Twitter accounts associated with Intel made the announcements on Thursday. All of them will be working in “gaming and graphics,” which means Intel’s Arc Alchemist graphics cards. The GPUs are expected to launch late this year or sometime next year. The company is already showing it’s serious about getting into games, showing off its image reconstruction methods and even a mascot.
Intel’s new gaming and graphics workload engineering vice president and general manager is André Bremer, a 20-plus-year gaming industry veteran. At Amazon, Bremer was a manager for Amazon Web Services Game Tech, and later, he worked as the head of engineering for Prime Gaming, according to his LinkedIn profile.
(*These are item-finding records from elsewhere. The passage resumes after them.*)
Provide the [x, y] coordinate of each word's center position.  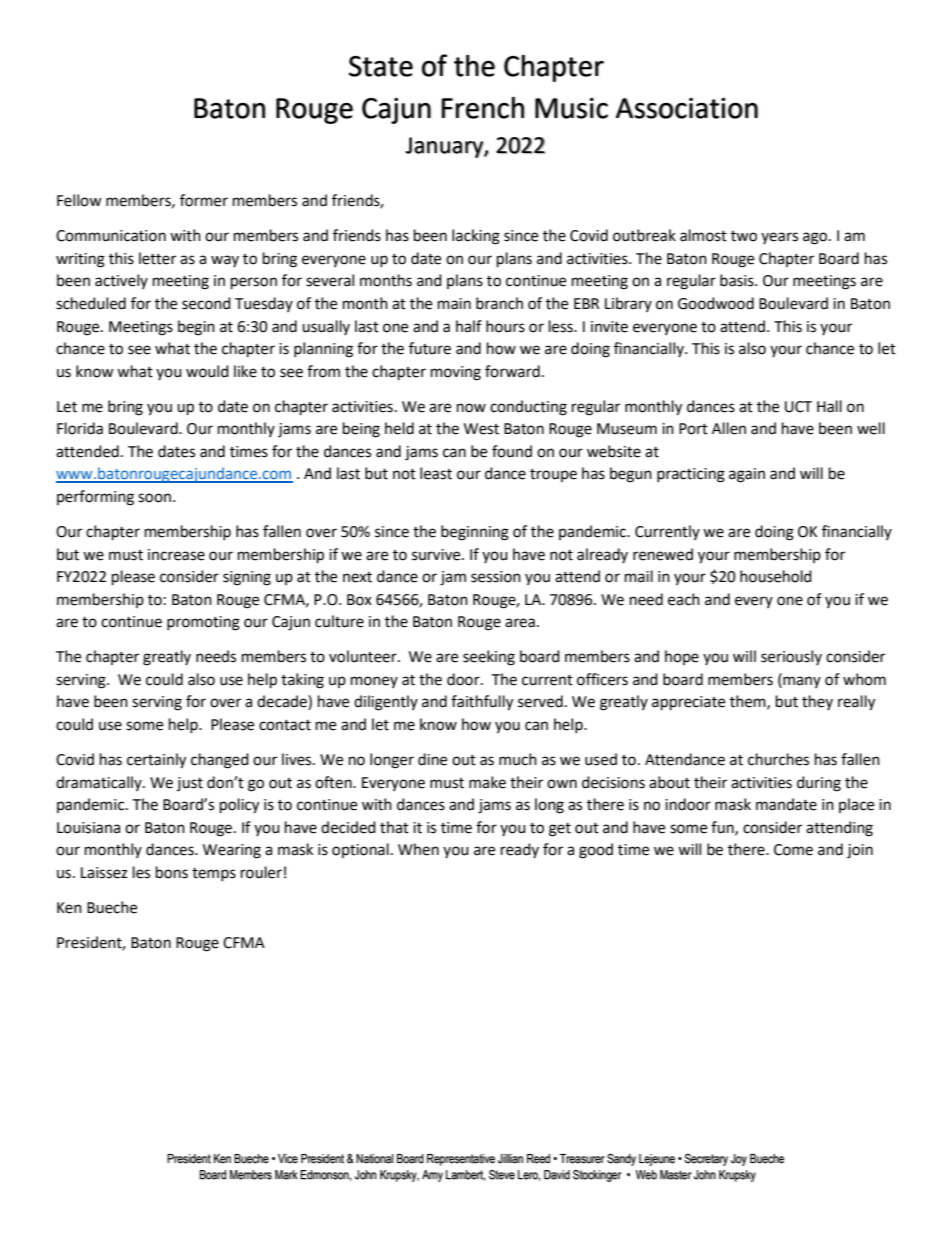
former [204, 200]
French [482, 108]
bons [172, 872]
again [747, 475]
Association [687, 108]
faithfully [482, 703]
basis [738, 280]
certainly [156, 761]
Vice [288, 1159]
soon [154, 498]
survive [437, 555]
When [418, 849]
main [454, 304]
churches [778, 759]
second [206, 303]
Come [793, 850]
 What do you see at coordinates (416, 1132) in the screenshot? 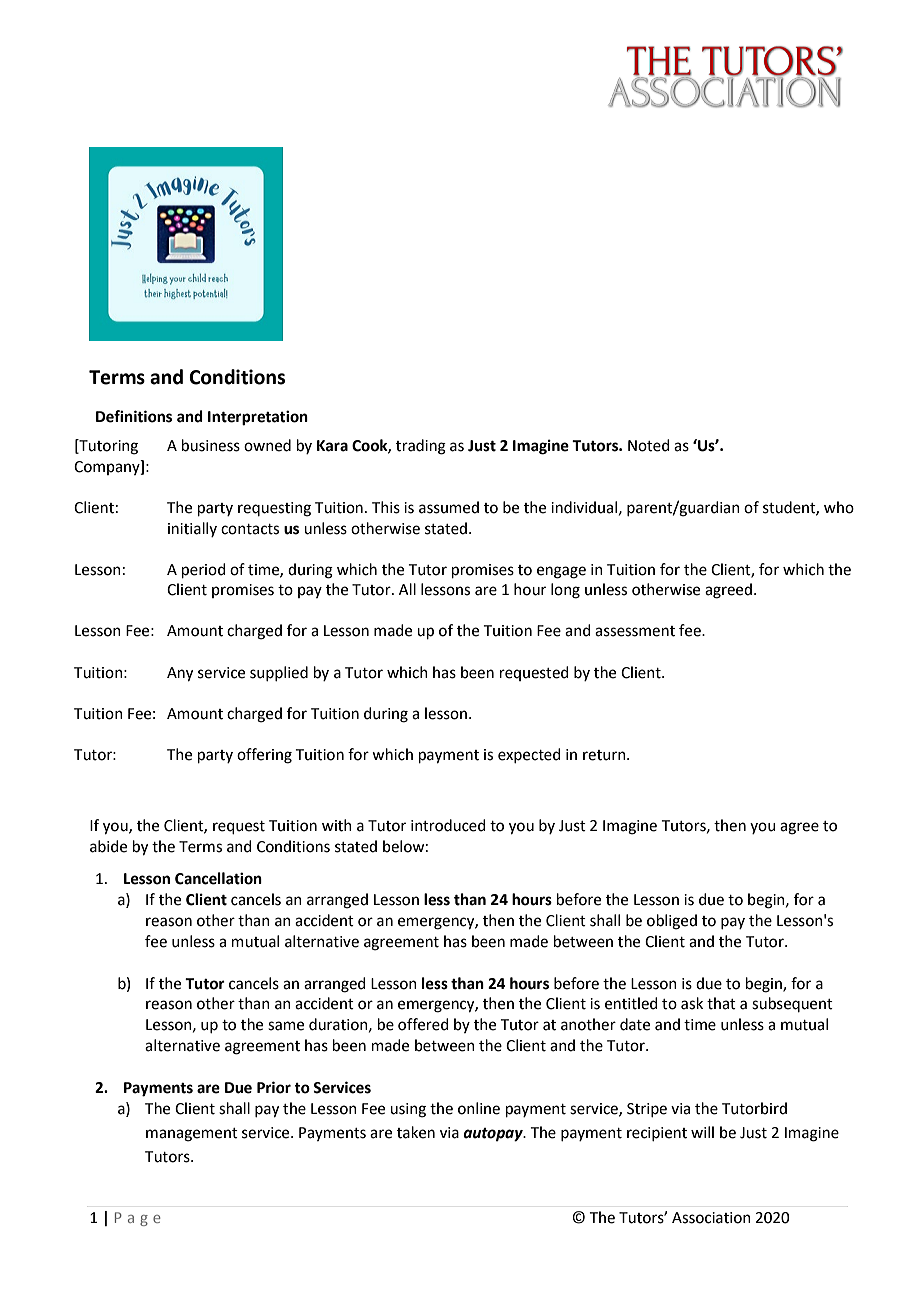
I see `taken` at bounding box center [416, 1132].
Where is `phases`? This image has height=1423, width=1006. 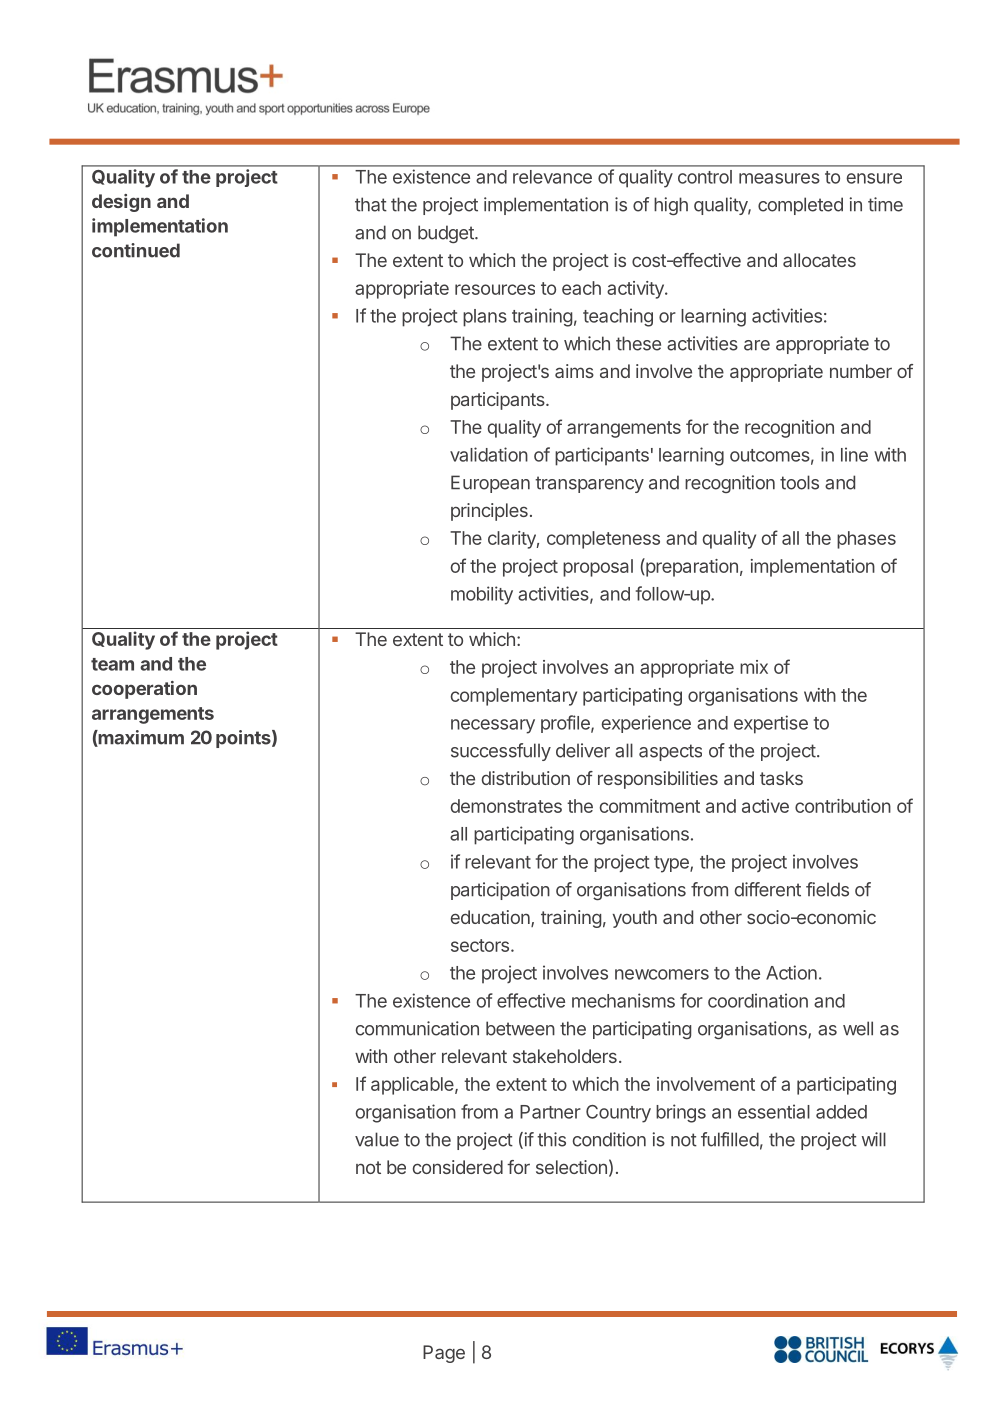
phases is located at coordinates (866, 540).
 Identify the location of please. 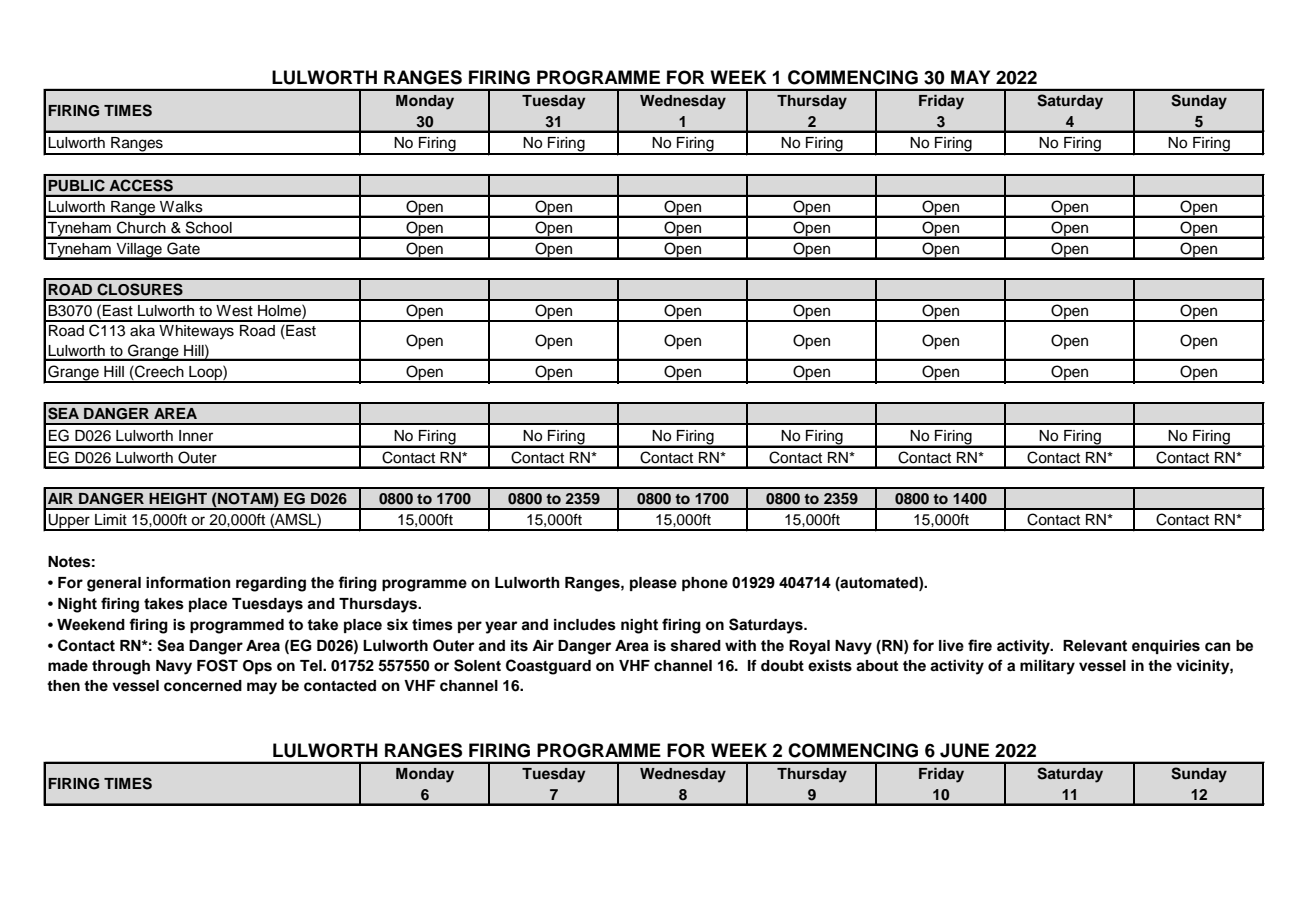
(653, 584).
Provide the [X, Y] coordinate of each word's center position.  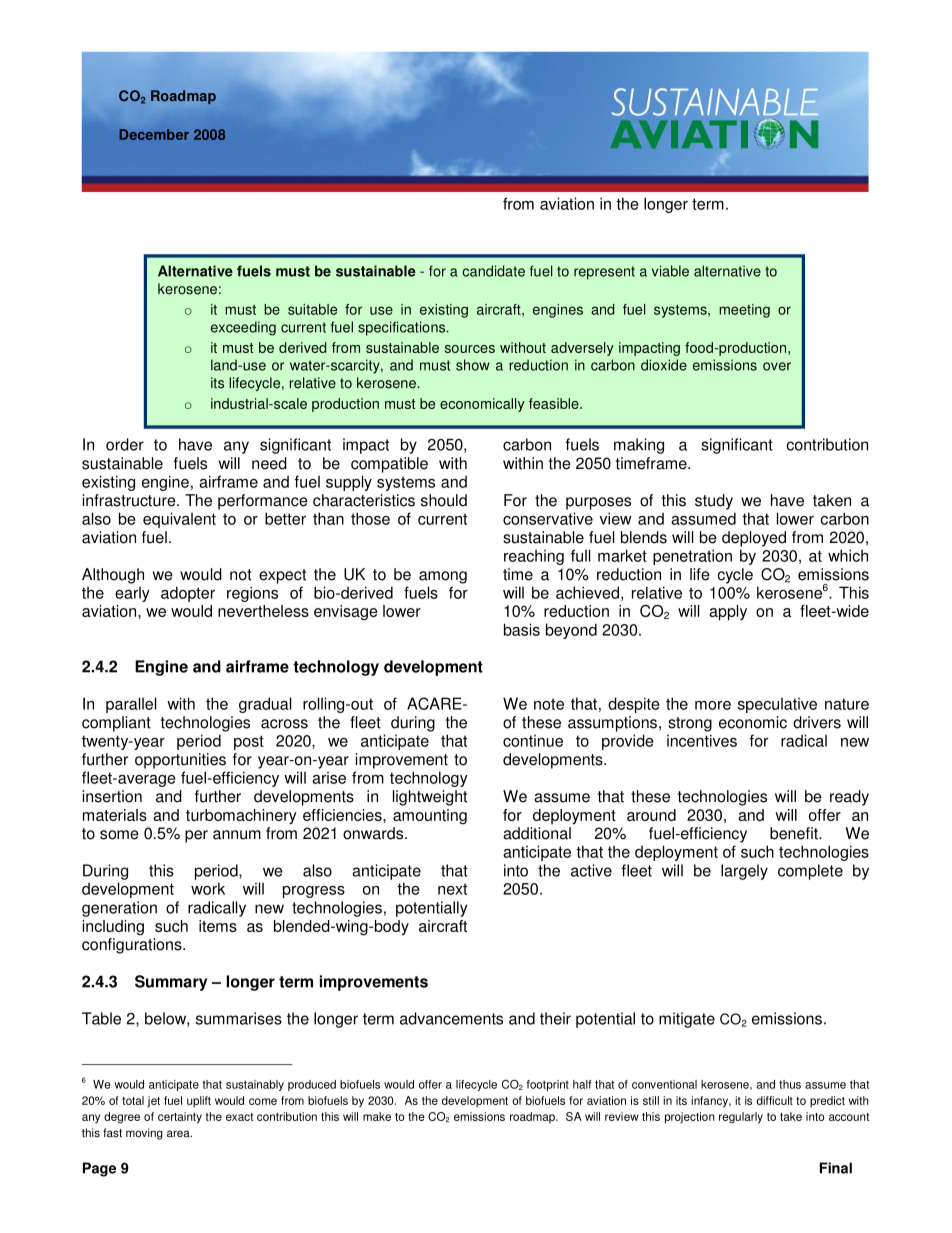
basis [522, 629]
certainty [180, 1118]
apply [728, 613]
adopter [188, 594]
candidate [493, 271]
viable [670, 271]
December [154, 134]
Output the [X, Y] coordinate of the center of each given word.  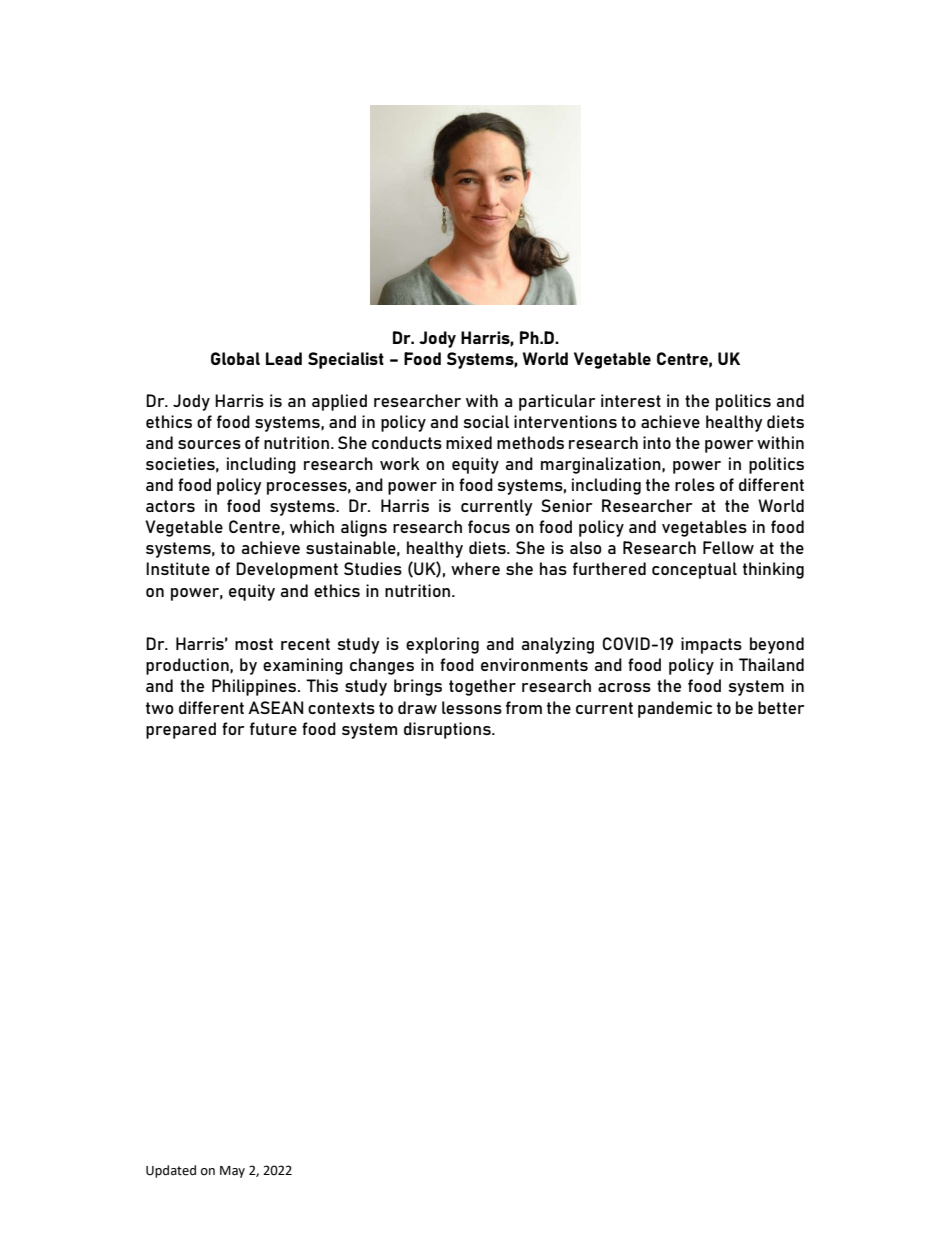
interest [631, 400]
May [232, 1172]
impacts [711, 645]
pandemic [675, 709]
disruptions [448, 730]
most [254, 644]
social [486, 421]
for [233, 728]
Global [235, 358]
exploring [442, 645]
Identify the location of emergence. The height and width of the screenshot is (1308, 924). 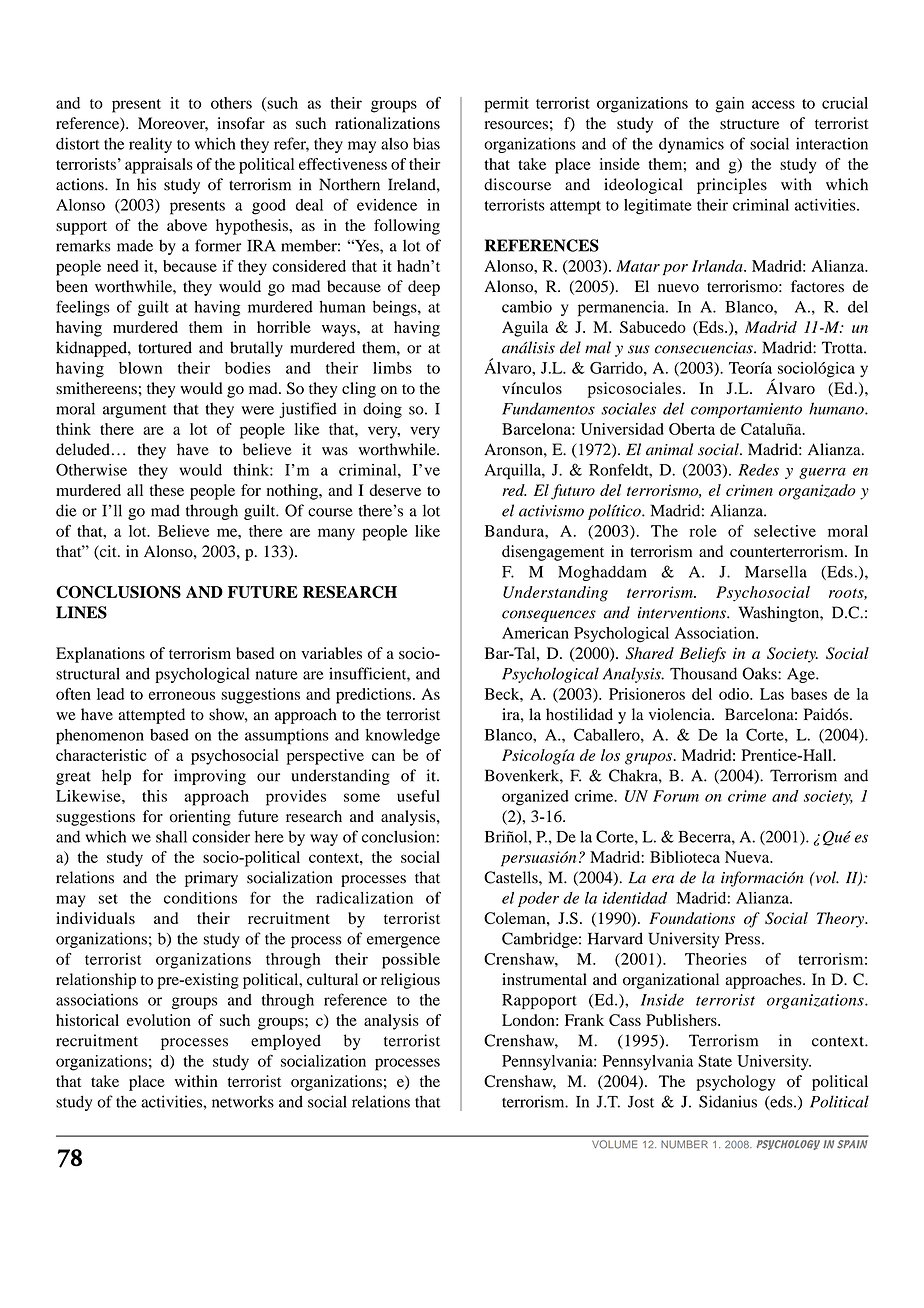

Before that, Bremer had a long history directing development and engineering software at companies like Zynga, EA, and LucasArts.
Intel hired Michael Heilemann as its new senior director of game developer tools and technology. Heilemann was a director of technology at EA and a manager of content at Sony Computer Entertainment America. Before that, he had a game development career stretching back to the 90s in companies like Vivendi, Dreamworks Interactive, and Malibu Interactive.
Intel also hired Steve Bell as a senior director of game developer relations. According to Tom’s Hardware, Bell worked for 13 years at Intel competitor AMD in the same position.
Lastly, Intel hired Ritche Corpus as a VP and GM of game ecosystem business development and developer relations. Corpus spent 15 years at AMD as the head of worldwide gaming and professional software. Before that, he worked at companies like PC Gaming Alliance and Logitech.
Simply building good graphics cards isn’t the whole battle in the PC gaming graphics space. The two current competitors here, Nvidia and AMD, are also frequently compared based on the quality of their drivers. They work closely with game developers to ensure optimal performance on their hardware, often helping to sponsor big releases with specialty tech like Nvidia’s Deep Learning Super Sampling or AMD’s FidelityFX Super Resolution. Intel’s new hires will likely try to ensure a similar level of cooperation with developers along with the implementation of its XeSS technology.